A femme fatale is a female character who uses her sexual attractiveness to influence and manipulate men, often leading them to ruin in the end. Men suffer, but they never look for the fault in themselves; they blame the woman. The figure represents how a woman’s role as an active subject of desire is deemed “dangerous.”
Following the Industrial Revolution, women began to enter the public sphere, the male-dominated order was shaken, and it was precisely during this time that the "femme fatale" figure became widespread in literature. Women's freedom created a crisis for the male-dominated order, and women were punished in narratives. At the end of the stories, they die, are imprisoned, or are morally "cleansed." The patriarchal order, at this point, sends us the message: "You can be independent, but you will pay the price."

Nasty patriarchy
What is unacceptable to the patriarchy is that the woman is not the object but the subject of desire, that she acts outside the male order. Therefore, the narrative does this: It makes the woman desirable -> the man goes after/pursue her -> the order is disrupted -> the woman is punished. In fact, this is a "disciplinary mechanism". Tomie is the horror form of the classic femme fatale. She seduces men but ultimately cannot be punished, killed, or silenced. Therefore, Tomie represents the point where the femme fatale narrative makes partriarchy fail.
Hospital chapter
In the Tomie book, the chapter in the hospital where Tomie “heals” a sick girl by transforming her into herself is one of the most intensely symbolic scenes in the manga. At first glance, what Tomie is doing is transforming a body deemed “ugly,” sick, or deficient into her own form, making it conform to what society considers “ideal.” However, this “healing” is not a true cure, but a normative correction.

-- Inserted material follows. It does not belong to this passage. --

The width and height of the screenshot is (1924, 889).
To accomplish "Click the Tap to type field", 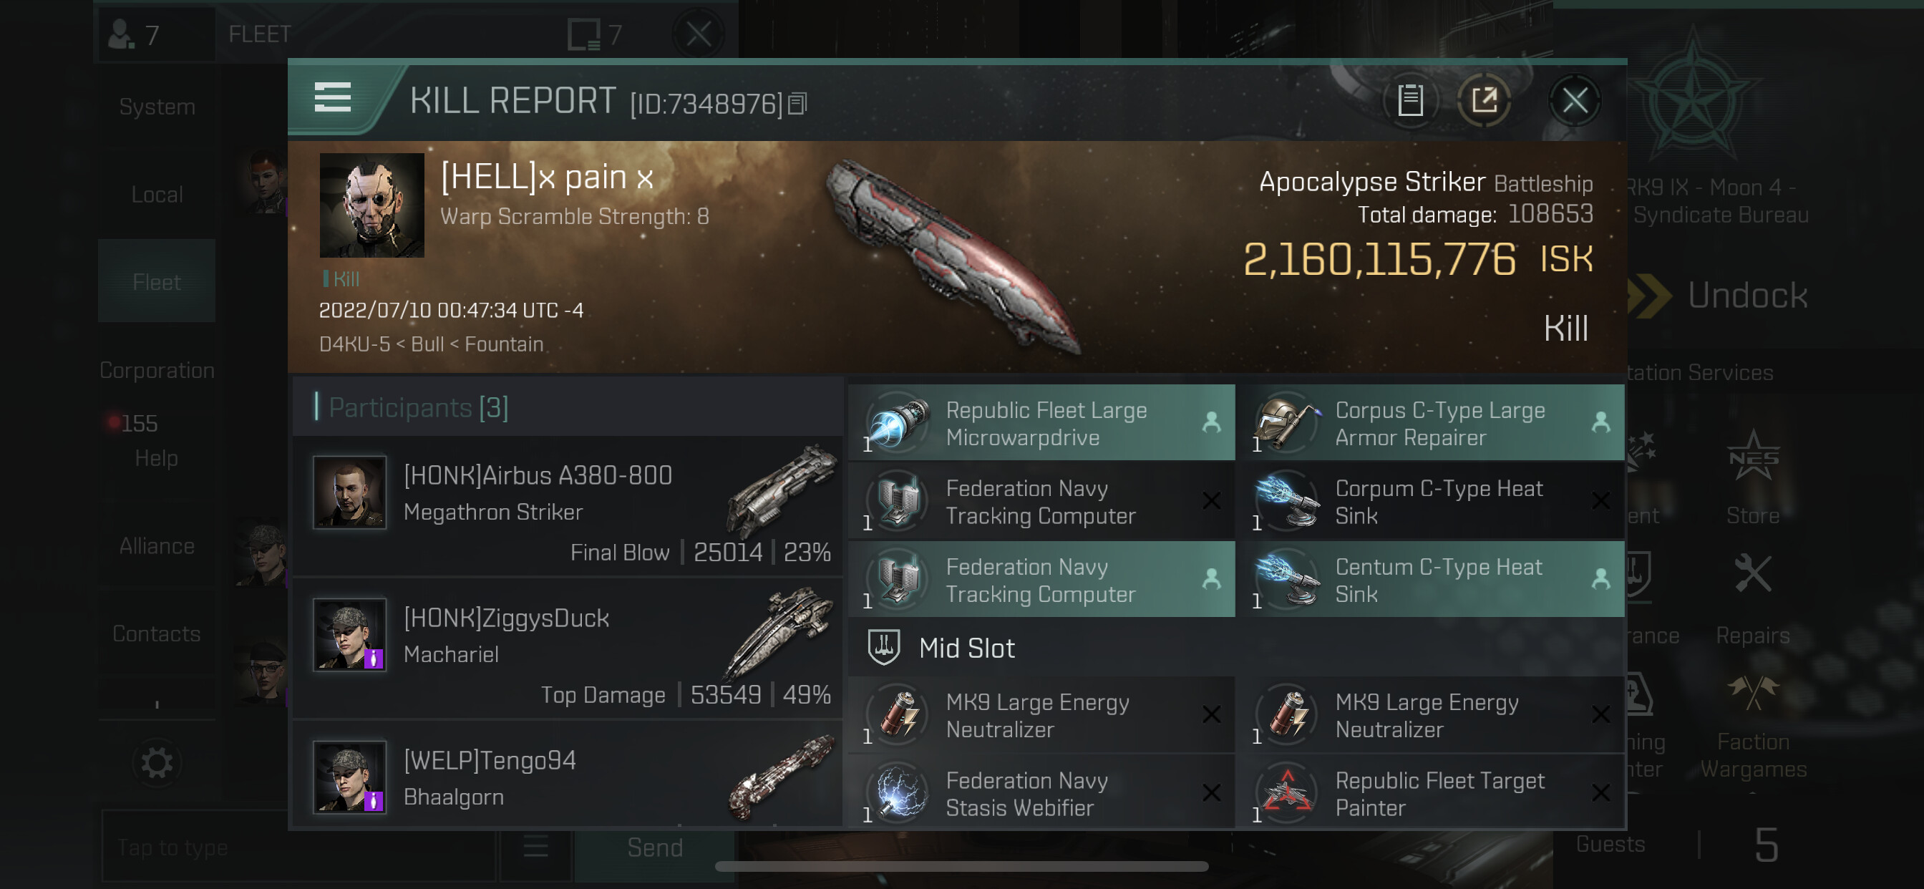I will point(299,847).
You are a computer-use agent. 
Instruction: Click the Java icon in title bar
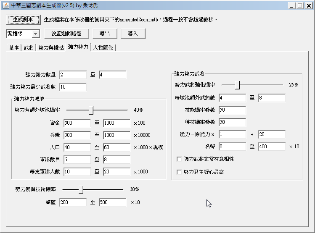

This chapter is disturbing because the enforcer of the violence is not a man, but a woman. Tomie is not outside the patriarchal system; she has gained power from within it and uses that power against other women. As the girl in the hospital recovers, she loses her face, her body, her identity. But the metaphor of “recovery” also ensures the patient’s survival. This transformation symbolizes how society’s “ideal woman” model operates by destroying individuality. Tomie’s healing of the girl in the hospital ward by transforming her into herself symbolizes how a woman’s body is considered “sick” unless it conforms to patriarchal norms, and how she is forced to relinquish her individuality to gain acceptance.

Monotyped femininity
Tomie's reproduction is critical here because she can multiply from the fragments she splits into and within the other bodies she inhabits. For this reason, she creates countless women with the same body. Never interpret this as the spread of female power, because it is not; this clearly depicts the homogenization of women.
This scene shows us that Tomie is a threat to the patriarchy, but at the same time, she is the patriarchy's most perfect product.
This contradiction is what makes Tomie such a fruitful manga to look from a feminist perspective.
The real reason for fear
In Tomie, the fear stems not from Tomie’s beauty, but from men’s inability to control themselves and their inherent fragility. Tomie never dies because the system that seeks to destroy her cannot survive without confronting its own contradictions. Tomie is not horrifying because she survives. She is horrifying because patriarchy cannot make her disappear.